LANSING – The Michigan Senate on Wednesday adopted a resolution sponsored by Sen. Darwin Booher urging President Barack Obama and the U.S. Agriculture secretary to begin the process of helping northwest and north central Michigan fruit growers with disaster assistance.
“A frost in early April destroyed an estimated 80 to 90 percent of Michigan’s tart cherry crop and up to 80 percent of the apple crop,” said Booher, R-Evart. “These are two of a wide variety of goods produced by Michigan’s agricultural community that have been devastated by the frost. They also represent the livelihoods of many Michigan families.”
Booher’s resolution notes that warm temperatures in early spring wreaked havoc on the state’s fruit crops, which generate more than $350 million annually. The warmth caused plants to sprout prematurely and put them at risk of damage when devastating frost occurred in early April.
According to the Cherry Marketing Institute, 2011’s tart cherry crop was about 260 pounds, and Michigan accounts for roughly 70 percent of the total U.S. crop. Due to the frost’s devastation, the National Cherry Festival reports that visitors to the July festival in Traverse City will likely eat tart cherries from other states.

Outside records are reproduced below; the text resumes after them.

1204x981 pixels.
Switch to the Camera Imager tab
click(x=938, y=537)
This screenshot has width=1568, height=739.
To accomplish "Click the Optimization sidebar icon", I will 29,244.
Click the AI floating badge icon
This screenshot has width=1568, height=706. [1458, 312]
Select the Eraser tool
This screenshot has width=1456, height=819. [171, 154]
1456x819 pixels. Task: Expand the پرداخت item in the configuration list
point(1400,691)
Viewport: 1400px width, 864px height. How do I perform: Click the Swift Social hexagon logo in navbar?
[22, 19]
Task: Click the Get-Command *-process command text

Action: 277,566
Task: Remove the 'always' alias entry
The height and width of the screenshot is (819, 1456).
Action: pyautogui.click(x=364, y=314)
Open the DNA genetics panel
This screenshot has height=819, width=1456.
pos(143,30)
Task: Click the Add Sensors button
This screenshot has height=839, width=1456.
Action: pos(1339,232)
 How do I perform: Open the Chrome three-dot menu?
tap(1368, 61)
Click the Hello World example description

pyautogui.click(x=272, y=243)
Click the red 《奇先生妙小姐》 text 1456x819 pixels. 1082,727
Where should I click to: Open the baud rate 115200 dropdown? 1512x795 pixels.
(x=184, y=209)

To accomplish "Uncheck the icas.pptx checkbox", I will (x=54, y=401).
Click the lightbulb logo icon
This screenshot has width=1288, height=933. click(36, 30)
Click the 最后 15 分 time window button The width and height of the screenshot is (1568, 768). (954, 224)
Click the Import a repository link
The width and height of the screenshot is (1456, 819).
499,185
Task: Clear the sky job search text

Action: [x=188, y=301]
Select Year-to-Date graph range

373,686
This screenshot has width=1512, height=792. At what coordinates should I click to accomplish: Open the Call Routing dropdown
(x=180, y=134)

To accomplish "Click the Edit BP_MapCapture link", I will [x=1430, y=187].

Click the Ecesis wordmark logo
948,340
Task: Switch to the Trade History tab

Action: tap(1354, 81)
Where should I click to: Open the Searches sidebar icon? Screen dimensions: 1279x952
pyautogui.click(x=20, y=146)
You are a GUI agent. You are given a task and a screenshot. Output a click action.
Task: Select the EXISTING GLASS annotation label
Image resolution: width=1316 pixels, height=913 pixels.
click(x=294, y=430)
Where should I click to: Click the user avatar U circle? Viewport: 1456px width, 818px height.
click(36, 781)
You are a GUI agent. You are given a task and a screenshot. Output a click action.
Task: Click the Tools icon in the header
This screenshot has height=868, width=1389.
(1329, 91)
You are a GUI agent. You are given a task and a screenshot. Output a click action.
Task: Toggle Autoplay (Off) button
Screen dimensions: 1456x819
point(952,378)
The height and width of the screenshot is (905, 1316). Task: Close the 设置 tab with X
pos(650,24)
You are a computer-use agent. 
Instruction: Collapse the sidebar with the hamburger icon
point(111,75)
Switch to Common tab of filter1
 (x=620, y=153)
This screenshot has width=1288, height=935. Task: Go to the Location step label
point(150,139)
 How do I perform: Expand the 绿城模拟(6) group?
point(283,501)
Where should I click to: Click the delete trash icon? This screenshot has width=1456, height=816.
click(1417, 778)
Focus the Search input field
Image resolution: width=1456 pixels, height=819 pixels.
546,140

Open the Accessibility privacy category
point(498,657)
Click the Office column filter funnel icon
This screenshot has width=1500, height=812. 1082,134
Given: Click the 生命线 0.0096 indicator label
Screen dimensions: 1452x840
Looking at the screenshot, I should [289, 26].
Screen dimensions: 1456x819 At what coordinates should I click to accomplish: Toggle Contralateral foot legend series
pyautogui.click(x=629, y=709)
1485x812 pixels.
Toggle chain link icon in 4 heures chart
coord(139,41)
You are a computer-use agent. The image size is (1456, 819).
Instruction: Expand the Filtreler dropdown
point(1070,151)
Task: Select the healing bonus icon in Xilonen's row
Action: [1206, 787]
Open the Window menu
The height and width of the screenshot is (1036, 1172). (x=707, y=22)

“The U.S. Department of Agriculture offers several programs to help farmers financially recover from a natural disaster,” Booher said. “This resolution calls on the president and the Agriculture secretary to begin the process to make federal assistance and low-interest loans available to these hard-hit farmers. It is about helping our local farmers as well as the thousands of Michigan families and workers who depend on these crops.”
In order for low-interest loans and other federal assistance to be available to the fruit growers, the affected fruit-growing areas must be declared disaster areas.
Senate Resolution 149 asks the president and U.S. Agriculture secretary to monitor closely the conditions of northwest and north central Michigan’s fruit crop to determine if disaster assistance is needed.